Because oil is sold on the world commidity exchange, barrels are auctioned off and it doesnt matter where they come from. 

Fact: Gas use in this country has increased since the 1970's. 
Fact: A new refinary has not been built since the 1970's

Reason NIMBY (not in my back yard)

The government makes more on a gallon of gas than the oil company, bet you didnt know that did you?


----------



## The Stig (Sep 25, 2005)

ta_man said:


> This is an interesting proposal for a protest, but unless you also choose not to drive the miles you would have on May 15th, you are not taking revenue from the oil companies. You are just shifting that revenue to some other day. How many days you shift the revenue is based on the size of your gas tank. So in the end, another meaningless feel-good gesture.


EXACTLY right


----------



## gezer2u (Sep 25, 2001)

Here is some interesting reading.

http://www.wtrg.com/prices.htm


----------



## OvalmanPA (Mar 21, 2000)

I would but that's the day (Tuesdays) that the local Kwik Fill has .05 off a gallon of gas.  Honestly guys, this has been hashed out NUMEROUS times over the last few years. It would make absolutely NO difference whatsoever in the cost of gas. I think the


> In April 1997, there was a "gas out" conducted nationwide in protest of gas prices. Gasoline prices dropped 30 cents a gallon overnight.


 is an old wives tail myself.


----------



## SuperXRAY (Jul 10, 2002)

If you wish to change gas prices (i.e TAX, which was so perfectly put earlier...that the government makes more off a gallon than does the oil company, because of TAX), then you need to take much harsher, yet more ethical and reasonable actions.

Consititutional Amendment 16 is where the economy severely declined. This amendment rewrote, entirely, and exactly the opposite, of what the U.S Constitution says. It was ratified by Congress, not by the people (in fact, the vote wasn't even taken properly, nor does the amendment pass the Banister test, as most Amendments do not). Deratify Amendment 16 and 99% of the U.S. economy is solved. That does NOT mean to get rid of income/sales tax, it just means to apportion them correctly and by the Constitution, which is not what the government does.

However, this is an R/C forum, and probably not the correct place to be discussing this. No flaming, please...as it's not up for discussion and you can't disprove facts. Politics are Politics, Democracy is Democracy, they technically do not interact.
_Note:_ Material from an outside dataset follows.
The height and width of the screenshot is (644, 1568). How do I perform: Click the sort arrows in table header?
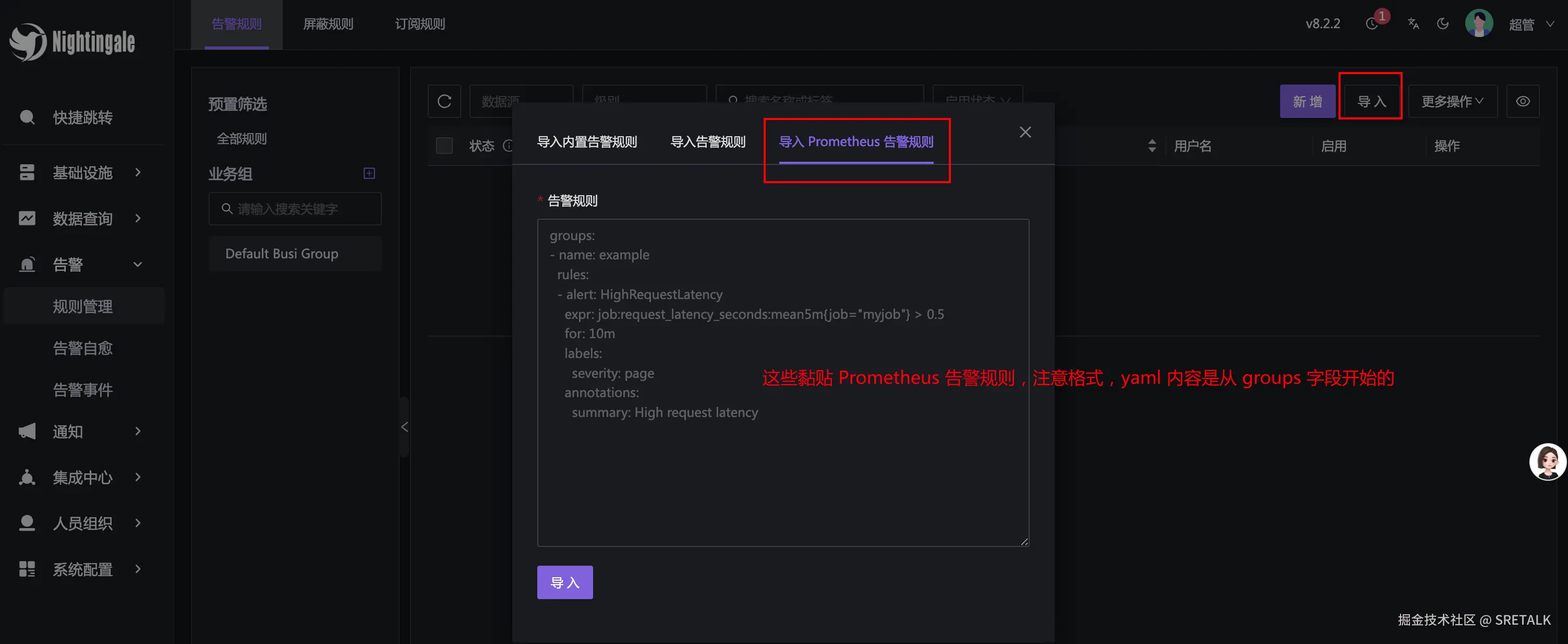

In response to not buying gas on the 15th...those who think it would not affect the oil industry are uneducated in Oil Economics. Most rich people can't stay rich without 365 days of income every year. Big business, especially Oil, is *more* reliant upon 365 days-a-year income. Saying it won't matter because you have to buy gas eventually is right and wrong...it would severely hurt the oil companies, but they will regain their wealth eventually. They are based on Cash Flow, it's simple. We can put a big hurt on the pocket book by not buying gas in one day, however, since the Oil Industry is controlled by the U.S. Government (I'm specifying the U.S. Region of Oil sales, not International), they will just go to the U.S. Government when their pocket books hurt and take even more of the tax dollar (ever heard of FDIC Insured? what a joke, it's not insurance); in fact decreasing interest rates at the Credit Unions, raising taxes, and decreasing all funding for those things that are important in life (school, etc.), thereby hurting all citizens.

Let's take the discussion elsewhere besides these forums...


----------



## hankster (Jan 1, 1998)

May be best to close this thread at this time.


----------